The above-mentioned benefits to ERP users focus on activities that typically relate to project management tasks. It is important to note, though, that the perks of ERP software extend far beyond those of a project management tool. Indeed, benefits to agencies using ERP software also include customer loyalty, increased revenues, reduced overall costs, and even data security. Customers receive consistent treatment across multiple projects, each of which is executed with efficient communication, time management, and collaboration. Satisfied customers come back for more work. And such results are even further enhanced through built-in ERP CRM tools. As a direct result of this increased activity, overall revenues increase and costs fall due to an increase in efficiency. Finally, because documentation, process flow, and project management are kept in a protected business area, as a result, the agency’s security is improved.
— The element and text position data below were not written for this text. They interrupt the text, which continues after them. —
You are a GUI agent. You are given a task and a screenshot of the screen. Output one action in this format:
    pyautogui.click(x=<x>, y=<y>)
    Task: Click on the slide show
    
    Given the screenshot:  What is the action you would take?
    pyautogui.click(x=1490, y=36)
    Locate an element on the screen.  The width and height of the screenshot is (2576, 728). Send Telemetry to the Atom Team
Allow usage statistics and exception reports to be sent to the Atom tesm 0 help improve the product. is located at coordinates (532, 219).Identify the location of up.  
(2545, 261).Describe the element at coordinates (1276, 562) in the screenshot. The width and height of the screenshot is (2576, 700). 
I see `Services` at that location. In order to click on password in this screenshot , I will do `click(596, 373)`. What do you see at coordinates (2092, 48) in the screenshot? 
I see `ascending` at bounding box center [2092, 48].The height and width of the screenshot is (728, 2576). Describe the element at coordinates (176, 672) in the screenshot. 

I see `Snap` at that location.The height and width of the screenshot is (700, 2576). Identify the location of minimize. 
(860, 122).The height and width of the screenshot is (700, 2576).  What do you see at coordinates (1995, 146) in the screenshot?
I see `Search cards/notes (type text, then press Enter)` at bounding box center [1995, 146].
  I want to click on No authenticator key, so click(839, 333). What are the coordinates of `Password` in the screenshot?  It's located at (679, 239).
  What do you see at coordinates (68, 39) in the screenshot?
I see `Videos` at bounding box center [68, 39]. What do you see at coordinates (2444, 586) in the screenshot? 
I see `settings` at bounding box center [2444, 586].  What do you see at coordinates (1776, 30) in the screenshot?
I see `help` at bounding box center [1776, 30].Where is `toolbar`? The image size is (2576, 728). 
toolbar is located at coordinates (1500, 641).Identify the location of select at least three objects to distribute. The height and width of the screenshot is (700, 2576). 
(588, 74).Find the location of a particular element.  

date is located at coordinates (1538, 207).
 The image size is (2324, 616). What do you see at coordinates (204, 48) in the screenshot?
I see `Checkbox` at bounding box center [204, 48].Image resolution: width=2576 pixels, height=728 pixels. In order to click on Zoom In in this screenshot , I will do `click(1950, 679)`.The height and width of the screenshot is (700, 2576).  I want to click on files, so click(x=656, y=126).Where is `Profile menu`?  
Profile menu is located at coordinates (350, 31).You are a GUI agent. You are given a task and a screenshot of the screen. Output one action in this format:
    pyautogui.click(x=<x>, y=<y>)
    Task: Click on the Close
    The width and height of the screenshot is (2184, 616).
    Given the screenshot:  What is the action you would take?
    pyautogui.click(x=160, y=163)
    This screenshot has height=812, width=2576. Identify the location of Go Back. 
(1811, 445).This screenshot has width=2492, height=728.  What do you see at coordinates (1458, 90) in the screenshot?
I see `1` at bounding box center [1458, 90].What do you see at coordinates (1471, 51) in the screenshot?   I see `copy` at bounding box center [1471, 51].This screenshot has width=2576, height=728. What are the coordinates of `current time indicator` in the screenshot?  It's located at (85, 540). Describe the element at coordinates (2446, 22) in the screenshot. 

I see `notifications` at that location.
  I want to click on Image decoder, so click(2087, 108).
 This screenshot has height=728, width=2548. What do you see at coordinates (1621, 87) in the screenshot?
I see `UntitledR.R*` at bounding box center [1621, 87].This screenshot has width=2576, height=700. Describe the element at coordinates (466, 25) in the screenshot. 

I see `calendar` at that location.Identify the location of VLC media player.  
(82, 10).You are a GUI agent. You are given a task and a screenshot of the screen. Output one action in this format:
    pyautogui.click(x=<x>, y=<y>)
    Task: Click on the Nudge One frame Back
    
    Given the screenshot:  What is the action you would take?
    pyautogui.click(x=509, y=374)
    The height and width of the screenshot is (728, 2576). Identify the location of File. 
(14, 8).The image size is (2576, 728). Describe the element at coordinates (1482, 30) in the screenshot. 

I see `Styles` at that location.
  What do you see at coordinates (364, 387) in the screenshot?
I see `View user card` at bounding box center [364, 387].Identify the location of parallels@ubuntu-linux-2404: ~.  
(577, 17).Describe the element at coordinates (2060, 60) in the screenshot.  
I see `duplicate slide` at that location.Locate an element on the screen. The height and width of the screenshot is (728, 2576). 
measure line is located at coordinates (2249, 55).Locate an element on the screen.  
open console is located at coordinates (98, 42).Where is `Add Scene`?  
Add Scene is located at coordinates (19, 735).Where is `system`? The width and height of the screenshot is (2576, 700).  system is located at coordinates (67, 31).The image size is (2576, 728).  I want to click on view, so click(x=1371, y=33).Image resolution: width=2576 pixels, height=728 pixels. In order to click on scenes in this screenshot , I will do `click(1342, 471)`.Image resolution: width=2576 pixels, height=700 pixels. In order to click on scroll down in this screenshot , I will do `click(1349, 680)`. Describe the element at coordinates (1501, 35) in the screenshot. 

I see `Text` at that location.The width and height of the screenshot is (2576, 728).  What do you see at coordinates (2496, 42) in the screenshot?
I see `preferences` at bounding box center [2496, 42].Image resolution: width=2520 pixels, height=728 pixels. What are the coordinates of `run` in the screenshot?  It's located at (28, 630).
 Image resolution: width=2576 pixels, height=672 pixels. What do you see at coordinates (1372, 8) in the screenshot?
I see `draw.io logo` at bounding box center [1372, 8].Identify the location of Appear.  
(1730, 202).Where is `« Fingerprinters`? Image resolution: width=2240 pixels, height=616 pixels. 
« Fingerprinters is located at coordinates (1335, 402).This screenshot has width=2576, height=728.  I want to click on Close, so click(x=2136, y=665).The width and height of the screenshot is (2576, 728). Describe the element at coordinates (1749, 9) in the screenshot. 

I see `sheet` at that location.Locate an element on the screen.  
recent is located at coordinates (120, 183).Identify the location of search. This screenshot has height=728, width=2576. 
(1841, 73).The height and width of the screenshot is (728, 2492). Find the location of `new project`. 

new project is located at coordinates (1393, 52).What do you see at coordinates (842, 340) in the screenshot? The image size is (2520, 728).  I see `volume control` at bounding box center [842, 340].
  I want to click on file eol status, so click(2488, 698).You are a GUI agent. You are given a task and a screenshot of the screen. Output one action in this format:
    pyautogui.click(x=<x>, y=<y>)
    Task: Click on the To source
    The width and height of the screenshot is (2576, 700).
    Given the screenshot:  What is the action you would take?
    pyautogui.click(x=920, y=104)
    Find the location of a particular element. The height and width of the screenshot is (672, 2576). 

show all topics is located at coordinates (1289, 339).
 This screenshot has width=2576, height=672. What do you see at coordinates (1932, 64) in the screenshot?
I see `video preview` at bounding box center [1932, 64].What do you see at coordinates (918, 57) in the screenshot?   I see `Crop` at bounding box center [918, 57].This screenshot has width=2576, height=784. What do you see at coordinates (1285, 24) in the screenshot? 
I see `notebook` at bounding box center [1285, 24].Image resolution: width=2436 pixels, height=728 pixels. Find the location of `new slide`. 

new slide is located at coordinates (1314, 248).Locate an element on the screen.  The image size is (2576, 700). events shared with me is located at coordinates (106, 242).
Customizing ERP Systems for Ad Agencies

The onset of The Agility Era has meant an increase in demands and expectations for ad agencies across the board. With a highnumber of projects and increased demands from clients and internal stakeholders, creative agencies need to be on the top of their game now more than ever. Out with the slow-moving and reliable AOR paradigm, in with the fast-paced per-project working model that dominates today’s ad industry. Along similar lines, while the emergence of digital media has opened up various online avenues for advertising, it has also sped up turnaround times. Jobs that would have been formerly delivered in five months are now expected in less than five weeks. Quicker turnaround times mean that jobs must be even more tightly organized with clearer communication between each part. 

Today, only with an effective Agency Management ERP solution can such demands for efficiency and productivity be met. Importantly, these ERP solutions work the way an agency works, providing simplicity for creatives, flexibility for client-facing teams, and control for finance. These customized ERPs help to manage the entire creative process, from engaging with clients to planning a job, scheduling resources, and project delivery through to billing and reporting on profits and utilization. Agencies ultimately deliver better client results, achieve higher margins, and make work more enjoyable for everyone with ERP software—whether an independent platform or as an integrated solution.

Why use BORN?

BORN Group’s Management ERP solution is unique in that it brings together the basic components of an effective ERP software tool (top-level organization, bottom-level oversight, and synchronization between key business areas) with ad agency project management features (communication and scheduling tools, time entry and invoices, and collaboration tools). By combining these key areas of business, project, and resource management, BORN’s Agency Management ERP remains the top choice for ad agencies worldwide. From a high-level view, BORN’s competitive Agency Management ERP solution brings you:

  1. Project and Resource Management – flexible and easy to use, this component accounts for the day-to-day management of jobs, people, and the creative process.
  2. Financial Management – this component provides complete visibility and control over budgets, finances, and compliance.
  3. Social Collaboration – streamlines communication for jobs across key departments and business areas and in order to drive delivery and meet client expectations.
  4. CRM Scalability – monitor the needs of each client more accurately by tracking resources, costs, and customer satisfaction.
  5. Manage Leads – keep track of lead generation through built-in CRM integration and lead management tools.

As noted above, these enhancements also lead directly to customer loyalty, increased revenues, reduced overall costs, and data security. Additionally, BORN’s solution has been shown to lead to increases in customer loyalty, which can be invaluable for ad agencies working in The Agility Era. Overall, BORN’s Agency Management ERP is a highly effective solution for creative organizations working in today’s fast-paced advertising industry.